Contrary to the exiles’ worry that God was no longer in control, Ezekiel insisted that the exile and the destruction of Jerusalem were a demonstration of God’s sovereign power and of God’s justice. As the scholar Katheryn Pfisterer Darr writes, “If the God who is both just and the Lord of history [had] determined to reduce Judean land and cities to uninhabited wasteland, and to exile or exterminate the population, then this must be because the Judeans [had] sinned to such a degree that no other outcome [was] possible without violating divine justice.” In other words, God’s justice in the face of grave idolatry and unfaithfulness could only lead to the  destruction of the perpetrators. No wonder the exiles cried out, “Our bones are dried up, and our hope is lost; we are cut off completely.”

But, far from being aloof from the people, God had been listening to every word they said. God heard their lament about dried bones and lost hope and severed ties, and God responded by giving Ezekiel a vision of hope to share with the people.

Ezekiel recounts what he saw. In the vision, the Spirit of the Lord brought him out to a valley that was full of bones. There were bones everywhere. Imagine Ezekiel, walking amidst piles of bones: bone-dry bones. Bones that had no life in them. Bones that held out no hope that life could be restored to them. Then, as Ezekiel wanders in this valley, filled with the evidence of death, God asks him a question: “Can these bones live?”

Ezekiel answers, “O Lord God, you know.” I wonder if he said those words with a shrug of his shoulders, as in “How should I know?” But, maybe he said those words with a heartfelt faith that the God whose people were nothing more than a heap of dried bones in their own eyes were something more in God’s eyes. “They look hopeless to me, Lord, but you are greater than I am. Your knowledge surpasses my knowledge. Your power is incomparable. I don’t know if these dry bones can live, but I do know that you know.”

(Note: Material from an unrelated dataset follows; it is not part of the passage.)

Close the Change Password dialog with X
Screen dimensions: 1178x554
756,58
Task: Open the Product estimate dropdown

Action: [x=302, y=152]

in response, God gives Ezekiel some instructions: “Tell those dry bones to hear the word of the Lord. Promise them that the Lord God will cause breath to enter them, and they shall live. Tell them that God will lay sinews on the bones, and connect them to muscles, and cover the muscles with skin, and will put breath in them and they shall live. In this act of being resurrected to new life, the people who were once dried bones—the people who had forgotten that the Lord is not at their beck and call but is sovereign over all things—”shall,” God says, “know that I am the Lord.”

While Ezekiel is still speaking in the vision, the dry bones noisily rattle their way into formation. The sinews appear, and the muscles, and the skin. But, there’s no life in them. They are still dried bones, all dressed up with no place to go. The people they represented weren’t much different. They had the appearance of God’s people, but they weren’t living as God’s people. They had the bones of the law, that would enable them stand up straight but they were ethically and morally crooked. They had the muscle to create justice in the world, but they committed and permitted injustice. They had the ability to respond with compassion and mercy to the world’s pain, but they had become calloused against the pain and struggle of others. Without God’s breath, they were still only dried bones—dead as a door nail, and just as hopeless.

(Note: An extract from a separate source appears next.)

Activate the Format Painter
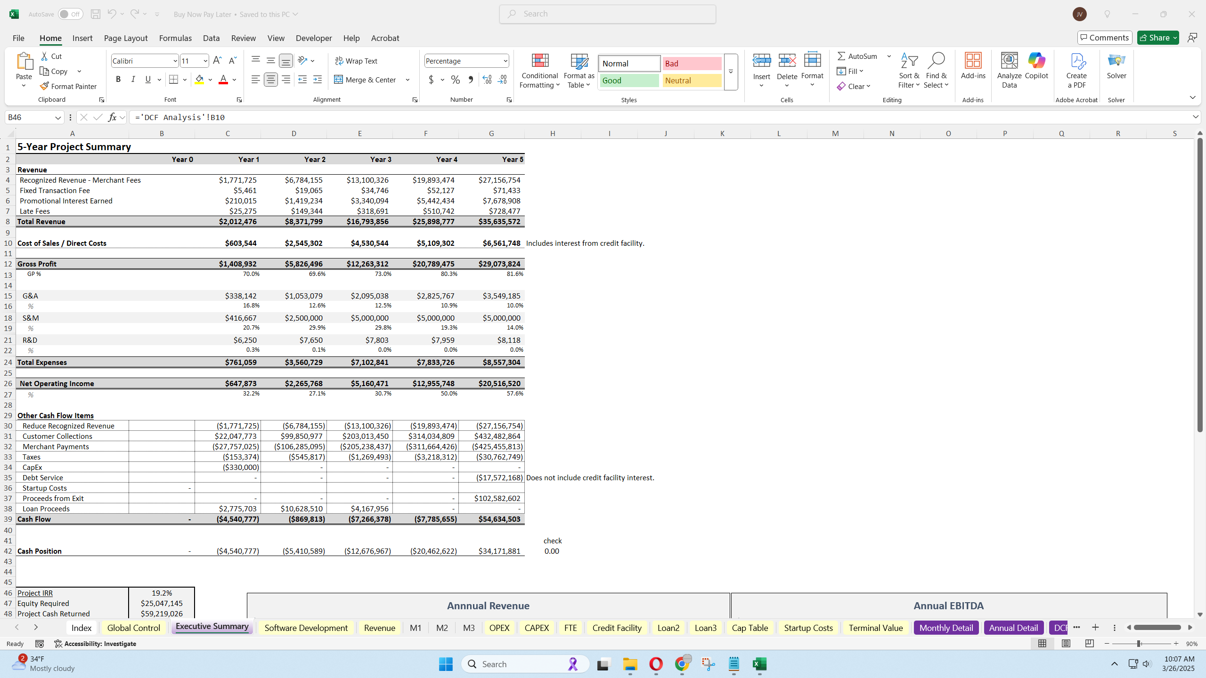Viewport: 1206px width, 678px height. (68, 86)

But God is not content with skeletons whose sinew and muscle and skin merely cover bones that are still dried up. The vision continues as God tells Ezekiel to turn from the bones and call upon the Spirit of God—the wind of God—to come from every direction and breathe life into these once-dead bones. And the Spirit comes, and the dried bones live.

God explains the vision to Ezekiel. Those bones represented the whole house of Israel, including the people of the northern kingdom which had fallen 150 years before. God’s response to the people’s lament was a glorious promise, which God commissions Ezekiel to announce: “I am going to open your graves, and bring you up from your graves, O my people, and you shall know that I am the Lord; I will put my spirit within you, and you shall live.”

There are situations in our world where we may well believe that God’s hand is bringing about the consequences that blatant injustice deserves. More often, we may find ourselves feeling like the exiles did, but without any wrong-doing on our part. We may feel that our bones have dried up as we fight long battles with pain or grief or worry. Hope is hard to come by, as we see a world that is burning with violence and climate change and poverty and hate. We may wonder, as the exiles did, if God is really as powerful as we thought, or as near as we desire. When we feel like our bones are dried up, when our hope is gone, and when God feels absent, we may feel like we are as dead as a door nail. It is then that we can find hope in Ezekiel’s vision and in God’s promise that dried bones can live.

The promise of new life is for those who feel like they are bone-dry, and the promise was fulfilled when Jesus sent his Spirit to dwell in each of us. The Spirit enables us to pray with confidence the prayer I include in every funeral service: “Comfort us in our loneliness, strengthen us in our weakness, and give us courage to face future unafraid.” We know that the Spirit will answer that prayer.

When we feel as though we are as powerless as bones without sinew and muscle, the Spirit gives us the power to act. Jesus commissioned us to care for the poor. Our baptismal vows bind us to accept the gift of the Spirit’s power to resist evil, injustice, and oppression in whatever forms they present themselves. But, when we are so bombarded by the pain and trouble of the world that our emotional skin becomes insensitive to it, the Spirit moves in our hearts to reawaken our compassion and mercy. When we are faced with a task that feels too big for us, we can trust that the Spirit will give us the strength we need, as the old African-American saying goes, “to make a way out of no way.”

The exiles feared that God had abandoned them. But, they didn’t know, as we do, that one day the promised king of David’s line would come to us and offer us healing and forgiveness and peace in abundance. They didn’t know, as we do, that in Christ, we are never abandoned. They didn’t know that by the power of his Spirit, Christ would live in each of us, and that worship could happen everywhere, at any time, in spirit and in truth. They didn’t know, as we do, the power of the Spirit who brings dried bones to life.

Bones—even ones knotted together with sinew and flesh, and covered by skin—are not truly alive. If we don’t have the Spirit in us, we aren’t either. But, as we read in the letter to the Ephesians, “God, who is rich in mercy, out of the great love with which he loved us, even when we were dead through our trespasses, made us alive together with Christ.” This life is possible when we truly hear the word of the Lord, fully revealed in Jesus. It’s possible because Jesus breathes into us his life-giving Spirit. It’s possible because the Spirit teaches us and reminds us that we have been freed from the power of sin and released from the fear of death, that we are never alone, and that we are empowered to be God’s people in the world. Like the bones in Ezekiel’s vision, “God’s breath comes into us, and we live, and we stand on our feet, a vast multitude.”

When we feel we have been dried up, hollowed out, or let down—when we feel as dead as a door nail—God will breathe new life into us. This is the promise God made to Ezekiel and to the exiles. This is the promise God makes to us. Thus says the Lord God, “I am going to bring you up from your graves, O my people, and you shall know that I am the Lord. I will put my spirit within you, and you shall live.” Amen.